Two months after Canada’s Supreme Court ruled against what would have been the country’s first Christian law school, Trinity Western University (TWU) has dropped its controversial community covenant.
TWU’s quest to open a law school had stalled in court for years after several provincial law societies refused to accredit would-be graduates, citing the covenant’s prohibition of sex outside of traditional marriage. Canadian law schools require the approval of provincial law societies to operate.
Last Thursday, TWU’s board of governors decided to drop the covenant altogether.
“Let there be no confusion regarding the board of governors’ resolution; our mission remains the same,” said Robert Kuhn, TWU’s president, in a statement. “We will remain a biblically-based, mission-focused, academically excellent university, fully committed to our foundational evangelical Christian principles.”
While students will no longer be subject to the covenant, signing it will remain mandatory for faculty, staff, and administrators, according to reporting by Inside Higher Ed.
“The university will actively work to determine ways in which our Christian identity, mission, and ministry can continue to be strengthened, communicated, and better lived-out in the context of the TWU community–while simultaneously welcoming and affirming the unique value of each member of our diverse student body,” stated Kuhn.
Kuhn also pushed back on the idea that the initial policy had discriminated against would-be LGBT students.

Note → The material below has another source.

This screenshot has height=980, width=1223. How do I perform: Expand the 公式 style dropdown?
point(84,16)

“There is no restriction,” Kuhn told the Vancouver Sun. “We welcome, and have for decades, individuals who wish to study in a Christian environment. We desired to clarify that point to people who may have misunderstood, especially over the number of years when there was debate of whether we were welcoming of students, which we want to make clear we certainly are.”
Some of TWU’s conservative Christian allies who had expressed strong disappointment with the Supreme Court’s ruling expressed support for the school’s new policies.

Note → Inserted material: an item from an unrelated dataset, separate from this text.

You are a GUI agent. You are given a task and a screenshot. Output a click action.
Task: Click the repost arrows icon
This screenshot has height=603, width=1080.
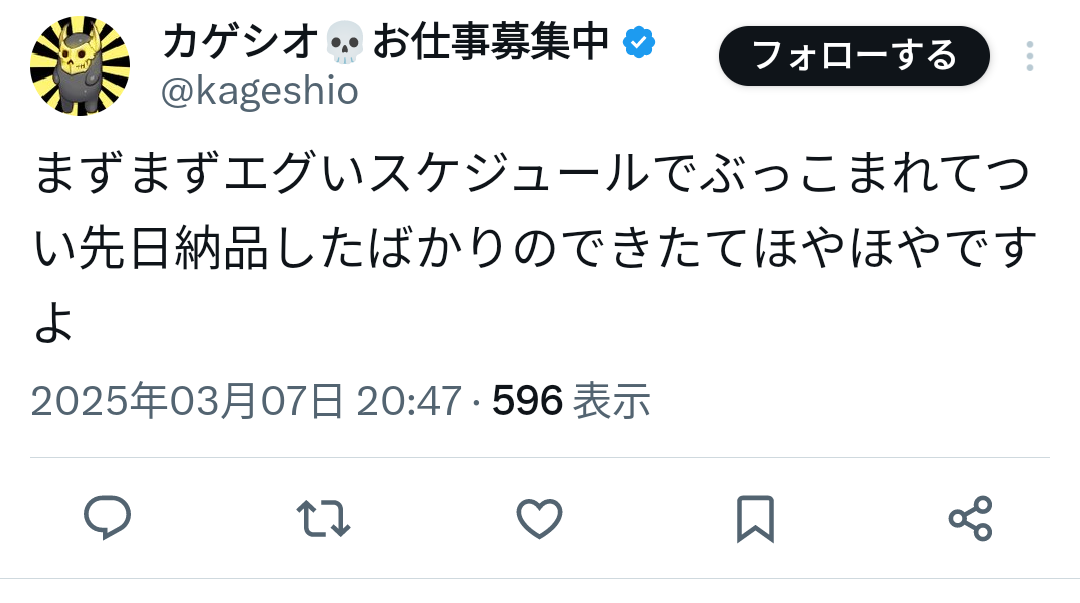click(324, 518)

“We affirm their commitment to stay true to their mission and purpose, and provide a high-quality education as their president Bob Kuhn has so clearly said,” said Bruce Clemenger, president of the Evangelical Fellowship of Canada. “Within the evangelical community, there is a wide range of thinking and practice around required adherence to things like community covenants, and we expect that the discussion will continue in Canada and further afield.”
Increasingly, Christian colleges are welcoming students who do not identify as Christians, noted John G. Stackhouse, a professor at Crandall University, a Christian school in New Brunswick.

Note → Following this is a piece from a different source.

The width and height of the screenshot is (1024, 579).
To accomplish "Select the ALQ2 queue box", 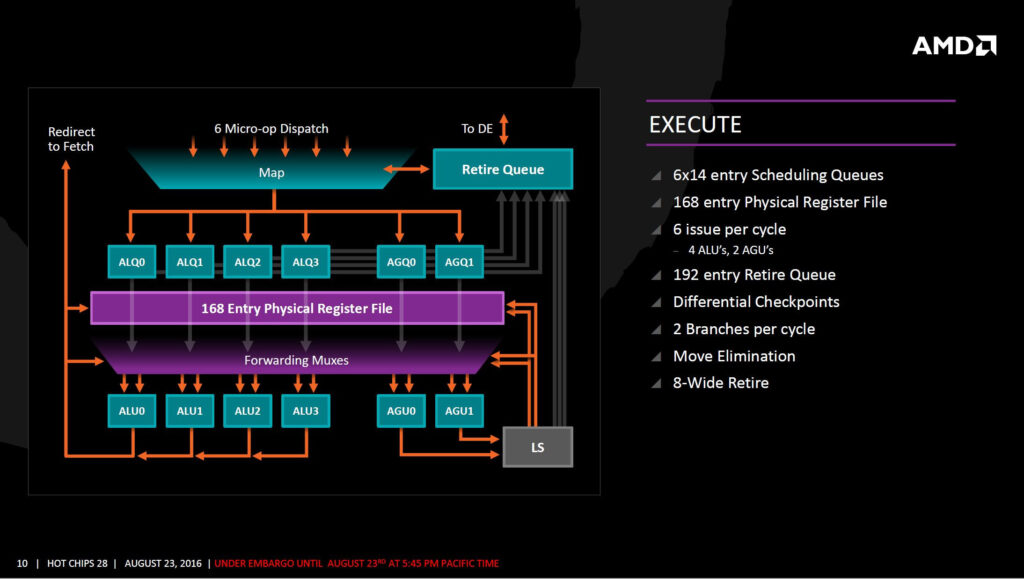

“As they do so, it makes sense to revisit traditional expectations that were based on a homogeneous population of students, faculty, and staff,” said Stackhouse. “Every institution does well to match profession with both mission and reality, and [TWU] commendably seems now to be doing so.”
Whether TWU’s community covenant removal will greenlight its law school—which had been slated to open as early as 2019—remains to be seen.
“Now that TWU has removed the mandatory nature of its community covenant—the sole objection of both the court and law societies—will regulators of the legal profession welcome a law school at the evangelical Christian university if TWU resurrects its proposal?” said Andrew Bennett, director of the Cardus Religious Freedom Institute. “Or will they find new grounds to object to the creation of Canada’s first Christian law school?”